→ Exercise aim
Make an exact copy of every entry, from the first line to the last.
**** Records to process
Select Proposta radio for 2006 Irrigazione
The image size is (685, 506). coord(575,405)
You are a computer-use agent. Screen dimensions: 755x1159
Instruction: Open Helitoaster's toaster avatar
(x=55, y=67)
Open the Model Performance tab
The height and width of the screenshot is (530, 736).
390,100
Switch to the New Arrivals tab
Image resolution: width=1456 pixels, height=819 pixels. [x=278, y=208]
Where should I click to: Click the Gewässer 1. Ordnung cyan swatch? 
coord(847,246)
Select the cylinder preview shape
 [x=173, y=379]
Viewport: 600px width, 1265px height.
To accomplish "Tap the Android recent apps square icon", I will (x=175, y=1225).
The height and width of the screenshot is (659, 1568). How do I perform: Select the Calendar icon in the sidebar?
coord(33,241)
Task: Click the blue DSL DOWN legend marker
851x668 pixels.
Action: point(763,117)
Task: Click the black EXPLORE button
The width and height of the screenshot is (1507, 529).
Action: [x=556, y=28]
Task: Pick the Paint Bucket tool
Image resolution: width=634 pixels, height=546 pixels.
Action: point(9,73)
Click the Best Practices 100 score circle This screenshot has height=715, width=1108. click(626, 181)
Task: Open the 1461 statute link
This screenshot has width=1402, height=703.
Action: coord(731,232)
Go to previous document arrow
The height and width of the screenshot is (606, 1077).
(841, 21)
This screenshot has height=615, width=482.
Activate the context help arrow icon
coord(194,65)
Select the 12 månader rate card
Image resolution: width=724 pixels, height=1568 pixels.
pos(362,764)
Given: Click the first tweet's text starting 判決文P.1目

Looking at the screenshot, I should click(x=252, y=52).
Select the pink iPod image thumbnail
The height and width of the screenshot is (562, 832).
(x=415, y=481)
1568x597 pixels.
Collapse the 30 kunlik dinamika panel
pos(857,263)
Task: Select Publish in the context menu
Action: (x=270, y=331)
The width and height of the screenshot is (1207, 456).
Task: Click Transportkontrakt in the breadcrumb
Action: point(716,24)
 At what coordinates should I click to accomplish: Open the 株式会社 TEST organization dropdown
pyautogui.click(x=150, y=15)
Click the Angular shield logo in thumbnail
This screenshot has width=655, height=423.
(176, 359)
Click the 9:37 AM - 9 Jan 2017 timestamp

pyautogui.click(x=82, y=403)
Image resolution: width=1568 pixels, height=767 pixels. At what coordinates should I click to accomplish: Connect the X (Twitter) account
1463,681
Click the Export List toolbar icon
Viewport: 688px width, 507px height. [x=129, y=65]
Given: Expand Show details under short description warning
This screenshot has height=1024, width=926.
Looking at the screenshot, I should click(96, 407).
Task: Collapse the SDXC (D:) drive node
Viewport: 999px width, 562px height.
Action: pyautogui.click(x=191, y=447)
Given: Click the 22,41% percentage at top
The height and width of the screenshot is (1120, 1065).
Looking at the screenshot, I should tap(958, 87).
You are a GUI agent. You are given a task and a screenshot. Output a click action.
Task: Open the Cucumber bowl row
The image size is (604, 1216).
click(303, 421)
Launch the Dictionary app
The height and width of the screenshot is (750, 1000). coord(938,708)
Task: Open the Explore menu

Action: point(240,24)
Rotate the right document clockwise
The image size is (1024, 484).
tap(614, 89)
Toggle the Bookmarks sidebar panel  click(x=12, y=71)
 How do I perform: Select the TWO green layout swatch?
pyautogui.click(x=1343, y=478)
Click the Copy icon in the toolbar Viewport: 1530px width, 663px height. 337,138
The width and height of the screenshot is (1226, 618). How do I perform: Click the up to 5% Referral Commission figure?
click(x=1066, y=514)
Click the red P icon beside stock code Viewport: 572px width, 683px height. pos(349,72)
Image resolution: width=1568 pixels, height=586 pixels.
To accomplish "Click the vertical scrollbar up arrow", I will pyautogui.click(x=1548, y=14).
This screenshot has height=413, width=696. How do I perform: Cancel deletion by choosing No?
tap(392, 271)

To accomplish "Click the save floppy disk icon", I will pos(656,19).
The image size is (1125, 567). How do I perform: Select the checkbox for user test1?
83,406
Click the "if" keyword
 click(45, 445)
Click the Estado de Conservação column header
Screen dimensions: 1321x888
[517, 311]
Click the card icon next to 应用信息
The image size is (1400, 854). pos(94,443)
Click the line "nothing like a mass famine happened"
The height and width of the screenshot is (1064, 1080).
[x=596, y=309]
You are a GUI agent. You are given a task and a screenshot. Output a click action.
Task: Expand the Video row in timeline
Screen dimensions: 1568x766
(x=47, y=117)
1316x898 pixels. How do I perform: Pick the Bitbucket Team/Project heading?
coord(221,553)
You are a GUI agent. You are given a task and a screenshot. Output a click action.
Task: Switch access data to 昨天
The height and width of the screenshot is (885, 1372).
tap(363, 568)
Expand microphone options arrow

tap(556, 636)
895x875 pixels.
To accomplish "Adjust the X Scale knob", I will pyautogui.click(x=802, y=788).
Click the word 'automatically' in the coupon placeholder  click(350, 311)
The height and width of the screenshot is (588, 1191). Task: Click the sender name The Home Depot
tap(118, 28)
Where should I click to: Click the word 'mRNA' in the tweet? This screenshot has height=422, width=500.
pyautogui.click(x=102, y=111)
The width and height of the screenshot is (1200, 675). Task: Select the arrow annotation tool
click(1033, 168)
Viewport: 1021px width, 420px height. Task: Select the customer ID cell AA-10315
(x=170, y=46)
********
→ Expected answer
Select Proposta radio for 2006 Irrigazione
The image size is (685, 506). coord(575,405)
You are a computer-use agent. Screen dimensions: 755x1159
Instruction: Open Helitoaster's toaster avatar
(x=55, y=67)
Open the Model Performance tab
The height and width of the screenshot is (530, 736).
390,100
Switch to the New Arrivals tab
Image resolution: width=1456 pixels, height=819 pixels. [x=278, y=208]
Where should I click to: Click the Gewässer 1. Ordnung cyan swatch? 
coord(847,246)
Select the cylinder preview shape
 [x=173, y=379]
Viewport: 600px width, 1265px height.
To accomplish "Tap the Android recent apps square icon", I will (x=175, y=1225).
The height and width of the screenshot is (659, 1568). How do I perform: Select the Calendar icon in the sidebar?
coord(33,241)
Task: Click the blue DSL DOWN legend marker
851x668 pixels.
Action: point(763,117)
Task: Click the black EXPLORE button
The width and height of the screenshot is (1507, 529).
Action: [x=556, y=28]
Task: Pick the Paint Bucket tool
Image resolution: width=634 pixels, height=546 pixels.
Action: point(9,73)
Click the Best Practices 100 score circle This screenshot has height=715, width=1108. click(626, 181)
Task: Open the 1461 statute link
This screenshot has width=1402, height=703.
Action: coord(731,232)
Go to previous document arrow
The height and width of the screenshot is (606, 1077).
(841, 21)
This screenshot has height=615, width=482.
Activate the context help arrow icon
coord(194,65)
Select the 12 månader rate card
Image resolution: width=724 pixels, height=1568 pixels.
pos(362,764)
Given: Click the first tweet's text starting 判決文P.1目

Looking at the screenshot, I should click(x=252, y=52).
Select the pink iPod image thumbnail
The height and width of the screenshot is (562, 832).
(x=415, y=481)
1568x597 pixels.
Collapse the 30 kunlik dinamika panel
pos(857,263)
Task: Select Publish in the context menu
Action: (x=270, y=331)
The width and height of the screenshot is (1207, 456).
Task: Click Transportkontrakt in the breadcrumb
Action: point(716,24)
 At what coordinates should I click to accomplish: Open the 株式会社 TEST organization dropdown
pyautogui.click(x=150, y=15)
Click the Angular shield logo in thumbnail
This screenshot has width=655, height=423.
(176, 359)
Click the 9:37 AM - 9 Jan 2017 timestamp

pyautogui.click(x=82, y=403)
Image resolution: width=1568 pixels, height=767 pixels. At what coordinates should I click to accomplish: Connect the X (Twitter) account
1463,681
Click the Export List toolbar icon
Viewport: 688px width, 507px height. [x=129, y=65]
Given: Expand Show details under short description warning
This screenshot has height=1024, width=926.
Looking at the screenshot, I should click(96, 407).
Task: Collapse the SDXC (D:) drive node
Viewport: 999px width, 562px height.
Action: pyautogui.click(x=191, y=447)
Given: Click the 22,41% percentage at top
The height and width of the screenshot is (1120, 1065).
Looking at the screenshot, I should tap(958, 87).
You are a GUI agent. You are given a task and a screenshot. Output a click action.
Task: Open the Cucumber bowl row
The image size is (604, 1216).
click(303, 421)
Launch the Dictionary app
The height and width of the screenshot is (750, 1000). coord(938,708)
Task: Open the Explore menu

Action: point(240,24)
Rotate the right document clockwise
The image size is (1024, 484).
tap(614, 89)
Toggle the Bookmarks sidebar panel  click(x=12, y=71)
 How do I perform: Select the TWO green layout swatch?
pyautogui.click(x=1343, y=478)
Click the Copy icon in the toolbar Viewport: 1530px width, 663px height. 337,138
The width and height of the screenshot is (1226, 618). How do I perform: Click the up to 5% Referral Commission figure?
click(x=1066, y=514)
Click the red P icon beside stock code Viewport: 572px width, 683px height. pos(349,72)
Image resolution: width=1568 pixels, height=586 pixels.
To accomplish "Click the vertical scrollbar up arrow", I will pyautogui.click(x=1548, y=14).
This screenshot has height=413, width=696. How do I perform: Cancel deletion by choosing No?
tap(392, 271)

To accomplish "Click the save floppy disk icon", I will pos(656,19).
The image size is (1125, 567). How do I perform: Select the checkbox for user test1?
83,406
Click the "if" keyword
 click(45, 445)
Click the Estado de Conservação column header
Screen dimensions: 1321x888
[517, 311]
Click the card icon next to 应用信息
The image size is (1400, 854). pos(94,443)
Click the line "nothing like a mass famine happened"
The height and width of the screenshot is (1064, 1080).
[x=596, y=309]
You are a GUI agent. You are given a task and a screenshot. Output a click action.
Task: Expand the Video row in timeline
Screen dimensions: 1568x766
(x=47, y=117)
1316x898 pixels. How do I perform: Pick the Bitbucket Team/Project heading?
coord(221,553)
You are a GUI agent. You are given a task and a screenshot. Output a click action.
Task: Switch access data to 昨天
The height and width of the screenshot is (885, 1372).
tap(363, 568)
Expand microphone options arrow

tap(556, 636)
895x875 pixels.
To accomplish "Adjust the X Scale knob", I will pyautogui.click(x=802, y=788).
Click the word 'automatically' in the coupon placeholder  click(350, 311)
The height and width of the screenshot is (588, 1191). Task: Click the sender name The Home Depot
tap(118, 28)
Where should I click to: Click the word 'mRNA' in the tweet? This screenshot has height=422, width=500.
pyautogui.click(x=102, y=111)
The width and height of the screenshot is (1200, 675). Task: Select the arrow annotation tool
click(1033, 168)
Viewport: 1021px width, 420px height. Task: Select the customer ID cell AA-10315
(x=170, y=46)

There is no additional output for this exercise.